- What to work on
Retype the data below character for character, beginning at the line containing "Where should I click to: Click the ABOUT" and ending after the line containing "click(x=28, y=55)". Reproduce only those lines.

- Record excerpts
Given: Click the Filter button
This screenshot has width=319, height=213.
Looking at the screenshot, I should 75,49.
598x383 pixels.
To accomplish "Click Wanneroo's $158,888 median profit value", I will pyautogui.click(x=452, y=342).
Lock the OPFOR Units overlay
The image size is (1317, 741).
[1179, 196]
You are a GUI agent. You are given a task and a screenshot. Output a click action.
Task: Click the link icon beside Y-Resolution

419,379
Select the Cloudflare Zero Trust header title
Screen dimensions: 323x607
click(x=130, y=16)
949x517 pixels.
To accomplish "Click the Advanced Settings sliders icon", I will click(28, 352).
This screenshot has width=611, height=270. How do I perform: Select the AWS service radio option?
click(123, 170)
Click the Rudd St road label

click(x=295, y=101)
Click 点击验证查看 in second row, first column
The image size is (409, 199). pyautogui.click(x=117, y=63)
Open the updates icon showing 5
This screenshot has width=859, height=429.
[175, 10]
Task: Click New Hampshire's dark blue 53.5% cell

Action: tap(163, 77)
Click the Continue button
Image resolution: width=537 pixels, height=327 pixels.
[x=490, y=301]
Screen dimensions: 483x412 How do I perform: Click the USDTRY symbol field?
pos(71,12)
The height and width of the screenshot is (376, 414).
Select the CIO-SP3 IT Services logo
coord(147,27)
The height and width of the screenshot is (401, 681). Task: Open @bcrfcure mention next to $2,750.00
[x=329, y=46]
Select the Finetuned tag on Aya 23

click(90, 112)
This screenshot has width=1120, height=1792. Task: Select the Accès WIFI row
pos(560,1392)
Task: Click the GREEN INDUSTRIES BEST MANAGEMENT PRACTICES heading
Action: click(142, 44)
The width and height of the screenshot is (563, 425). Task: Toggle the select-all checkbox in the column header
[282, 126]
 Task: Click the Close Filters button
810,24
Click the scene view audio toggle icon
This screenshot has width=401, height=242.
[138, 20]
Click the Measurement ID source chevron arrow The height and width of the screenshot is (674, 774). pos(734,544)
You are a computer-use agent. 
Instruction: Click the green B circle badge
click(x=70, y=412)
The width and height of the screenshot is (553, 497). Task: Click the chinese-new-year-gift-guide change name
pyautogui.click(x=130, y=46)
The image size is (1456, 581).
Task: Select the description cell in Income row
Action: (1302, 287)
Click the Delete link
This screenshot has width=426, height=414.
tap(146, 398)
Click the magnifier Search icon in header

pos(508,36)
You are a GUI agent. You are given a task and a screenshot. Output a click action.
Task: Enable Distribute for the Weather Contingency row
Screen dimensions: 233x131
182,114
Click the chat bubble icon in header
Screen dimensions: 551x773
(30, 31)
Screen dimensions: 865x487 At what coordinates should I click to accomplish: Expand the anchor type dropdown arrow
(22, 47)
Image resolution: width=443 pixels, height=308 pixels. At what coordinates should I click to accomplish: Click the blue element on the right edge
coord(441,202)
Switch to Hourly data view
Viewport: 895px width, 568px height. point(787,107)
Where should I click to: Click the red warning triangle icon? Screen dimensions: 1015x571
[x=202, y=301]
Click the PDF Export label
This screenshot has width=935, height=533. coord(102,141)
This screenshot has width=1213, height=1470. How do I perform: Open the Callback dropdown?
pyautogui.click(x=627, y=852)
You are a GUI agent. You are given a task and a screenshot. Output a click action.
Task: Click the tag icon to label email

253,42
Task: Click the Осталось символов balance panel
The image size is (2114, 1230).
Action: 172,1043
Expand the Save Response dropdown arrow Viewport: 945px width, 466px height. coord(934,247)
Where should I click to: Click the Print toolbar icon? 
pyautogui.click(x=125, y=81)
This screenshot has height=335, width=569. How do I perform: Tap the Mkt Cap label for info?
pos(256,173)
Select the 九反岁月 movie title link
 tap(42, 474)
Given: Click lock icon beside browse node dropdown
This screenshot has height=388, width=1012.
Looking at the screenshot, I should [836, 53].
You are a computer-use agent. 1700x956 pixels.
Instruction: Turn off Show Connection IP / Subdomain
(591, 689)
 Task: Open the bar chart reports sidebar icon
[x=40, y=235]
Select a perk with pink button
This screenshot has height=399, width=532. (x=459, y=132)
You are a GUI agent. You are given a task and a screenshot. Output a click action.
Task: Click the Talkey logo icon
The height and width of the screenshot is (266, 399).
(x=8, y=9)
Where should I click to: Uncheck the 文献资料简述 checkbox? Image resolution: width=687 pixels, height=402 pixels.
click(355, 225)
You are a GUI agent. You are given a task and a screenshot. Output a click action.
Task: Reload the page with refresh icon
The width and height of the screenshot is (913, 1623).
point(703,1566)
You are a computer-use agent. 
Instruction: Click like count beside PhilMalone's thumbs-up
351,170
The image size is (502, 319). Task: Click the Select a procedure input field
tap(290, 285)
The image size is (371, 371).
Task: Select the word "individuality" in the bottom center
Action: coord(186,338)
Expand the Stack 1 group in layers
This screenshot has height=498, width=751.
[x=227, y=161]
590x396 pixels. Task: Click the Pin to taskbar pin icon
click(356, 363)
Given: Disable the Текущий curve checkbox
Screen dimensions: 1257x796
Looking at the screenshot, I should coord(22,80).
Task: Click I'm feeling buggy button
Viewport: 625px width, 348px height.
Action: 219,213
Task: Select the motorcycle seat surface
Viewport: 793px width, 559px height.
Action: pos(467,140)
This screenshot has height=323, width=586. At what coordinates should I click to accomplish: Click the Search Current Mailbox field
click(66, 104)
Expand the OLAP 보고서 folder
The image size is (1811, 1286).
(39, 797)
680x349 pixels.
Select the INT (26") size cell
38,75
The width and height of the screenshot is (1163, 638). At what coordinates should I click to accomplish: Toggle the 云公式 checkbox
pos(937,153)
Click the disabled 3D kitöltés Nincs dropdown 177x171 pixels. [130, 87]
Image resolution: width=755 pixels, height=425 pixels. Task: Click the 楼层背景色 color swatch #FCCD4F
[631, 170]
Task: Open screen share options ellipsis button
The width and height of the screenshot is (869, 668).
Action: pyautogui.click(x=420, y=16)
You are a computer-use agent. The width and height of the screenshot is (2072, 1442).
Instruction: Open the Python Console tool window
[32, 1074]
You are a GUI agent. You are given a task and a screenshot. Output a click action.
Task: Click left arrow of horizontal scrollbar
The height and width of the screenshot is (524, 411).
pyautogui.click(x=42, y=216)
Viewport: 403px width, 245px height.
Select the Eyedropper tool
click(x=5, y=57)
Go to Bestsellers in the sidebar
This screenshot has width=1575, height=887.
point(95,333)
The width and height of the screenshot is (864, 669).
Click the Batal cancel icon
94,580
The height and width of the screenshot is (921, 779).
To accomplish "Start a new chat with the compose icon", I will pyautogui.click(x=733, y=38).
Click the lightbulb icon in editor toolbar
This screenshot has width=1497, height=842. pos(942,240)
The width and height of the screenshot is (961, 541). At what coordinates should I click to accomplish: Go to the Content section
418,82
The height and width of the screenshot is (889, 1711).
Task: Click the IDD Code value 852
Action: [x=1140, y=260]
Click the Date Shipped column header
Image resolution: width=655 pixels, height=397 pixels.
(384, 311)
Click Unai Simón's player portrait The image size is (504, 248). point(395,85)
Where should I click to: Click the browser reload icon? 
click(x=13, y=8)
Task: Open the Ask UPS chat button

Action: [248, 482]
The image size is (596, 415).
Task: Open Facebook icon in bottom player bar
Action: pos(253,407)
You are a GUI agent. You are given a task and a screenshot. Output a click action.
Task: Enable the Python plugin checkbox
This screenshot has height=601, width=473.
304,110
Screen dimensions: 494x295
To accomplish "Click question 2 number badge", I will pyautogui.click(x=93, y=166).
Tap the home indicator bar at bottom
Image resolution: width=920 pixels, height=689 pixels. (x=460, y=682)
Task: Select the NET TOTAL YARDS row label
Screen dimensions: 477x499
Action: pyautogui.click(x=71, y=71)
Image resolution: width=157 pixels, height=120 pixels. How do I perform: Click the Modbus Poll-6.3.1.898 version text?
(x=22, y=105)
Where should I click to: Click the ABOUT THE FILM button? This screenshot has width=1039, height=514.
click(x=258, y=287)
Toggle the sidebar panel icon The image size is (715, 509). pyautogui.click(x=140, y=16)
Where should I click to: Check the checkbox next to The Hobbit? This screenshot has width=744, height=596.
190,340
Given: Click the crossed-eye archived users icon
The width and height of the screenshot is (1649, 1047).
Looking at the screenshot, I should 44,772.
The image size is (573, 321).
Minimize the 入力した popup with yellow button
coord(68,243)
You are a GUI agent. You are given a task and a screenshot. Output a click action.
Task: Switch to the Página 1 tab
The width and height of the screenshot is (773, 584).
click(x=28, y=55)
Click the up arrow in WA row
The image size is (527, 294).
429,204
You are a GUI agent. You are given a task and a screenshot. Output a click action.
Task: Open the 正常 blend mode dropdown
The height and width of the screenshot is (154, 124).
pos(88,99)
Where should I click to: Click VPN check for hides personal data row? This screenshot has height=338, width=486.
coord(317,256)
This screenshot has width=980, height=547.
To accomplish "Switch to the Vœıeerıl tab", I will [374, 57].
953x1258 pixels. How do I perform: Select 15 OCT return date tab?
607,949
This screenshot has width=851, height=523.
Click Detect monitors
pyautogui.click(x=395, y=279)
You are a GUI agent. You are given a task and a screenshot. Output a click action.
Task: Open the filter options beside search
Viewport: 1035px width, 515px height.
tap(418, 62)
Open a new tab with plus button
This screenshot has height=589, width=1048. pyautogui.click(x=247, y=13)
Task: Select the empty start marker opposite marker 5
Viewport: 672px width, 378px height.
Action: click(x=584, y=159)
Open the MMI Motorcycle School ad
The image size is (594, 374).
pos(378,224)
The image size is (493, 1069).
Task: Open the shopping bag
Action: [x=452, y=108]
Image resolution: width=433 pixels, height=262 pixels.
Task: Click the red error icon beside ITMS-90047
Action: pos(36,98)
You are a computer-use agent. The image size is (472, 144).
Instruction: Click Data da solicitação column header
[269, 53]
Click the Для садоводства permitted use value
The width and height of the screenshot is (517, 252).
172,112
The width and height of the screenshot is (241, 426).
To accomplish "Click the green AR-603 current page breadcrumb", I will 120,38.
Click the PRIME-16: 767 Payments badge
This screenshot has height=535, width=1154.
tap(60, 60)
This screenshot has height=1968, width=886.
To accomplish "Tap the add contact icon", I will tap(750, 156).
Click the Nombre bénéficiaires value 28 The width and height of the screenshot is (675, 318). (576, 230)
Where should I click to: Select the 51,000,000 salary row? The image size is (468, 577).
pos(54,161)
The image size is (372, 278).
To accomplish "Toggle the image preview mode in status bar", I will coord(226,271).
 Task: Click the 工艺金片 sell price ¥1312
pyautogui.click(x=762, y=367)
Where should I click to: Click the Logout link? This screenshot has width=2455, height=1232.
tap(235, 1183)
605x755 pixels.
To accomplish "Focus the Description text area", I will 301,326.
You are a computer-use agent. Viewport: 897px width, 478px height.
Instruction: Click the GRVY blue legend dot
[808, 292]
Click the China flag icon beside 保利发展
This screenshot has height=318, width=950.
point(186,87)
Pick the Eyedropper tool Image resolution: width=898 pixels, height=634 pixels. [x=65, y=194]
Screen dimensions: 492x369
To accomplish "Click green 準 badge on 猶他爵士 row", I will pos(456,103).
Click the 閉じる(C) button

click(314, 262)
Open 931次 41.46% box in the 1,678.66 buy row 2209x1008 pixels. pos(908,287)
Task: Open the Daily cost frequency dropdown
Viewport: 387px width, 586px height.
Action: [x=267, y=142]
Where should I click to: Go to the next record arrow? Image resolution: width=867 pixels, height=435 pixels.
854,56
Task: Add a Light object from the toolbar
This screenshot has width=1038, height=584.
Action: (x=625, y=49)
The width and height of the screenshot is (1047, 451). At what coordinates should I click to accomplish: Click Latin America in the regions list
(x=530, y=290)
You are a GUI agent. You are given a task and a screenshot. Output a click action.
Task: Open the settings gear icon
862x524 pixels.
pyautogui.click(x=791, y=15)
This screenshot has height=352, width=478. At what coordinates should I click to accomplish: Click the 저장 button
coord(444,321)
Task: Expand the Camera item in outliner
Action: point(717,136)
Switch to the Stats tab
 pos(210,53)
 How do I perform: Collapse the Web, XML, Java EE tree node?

- Solved exercise
Where should I click to: Click the ABOUT THE FILM button? This screenshot has width=1039, height=514.
click(x=258, y=287)
Toggle the sidebar panel icon The image size is (715, 509). pyautogui.click(x=140, y=16)
Where should I click to: Check the checkbox next to The Hobbit? This screenshot has width=744, height=596.
190,340
Given: Click the crossed-eye archived users icon
The width and height of the screenshot is (1649, 1047).
Looking at the screenshot, I should 44,772.
The image size is (573, 321).
Minimize the 入力した popup with yellow button
coord(68,243)
You are a GUI agent. You are given a task and a screenshot. Output a click action.
Task: Switch to the Página 1 tab
The width and height of the screenshot is (773, 584).
click(x=28, y=55)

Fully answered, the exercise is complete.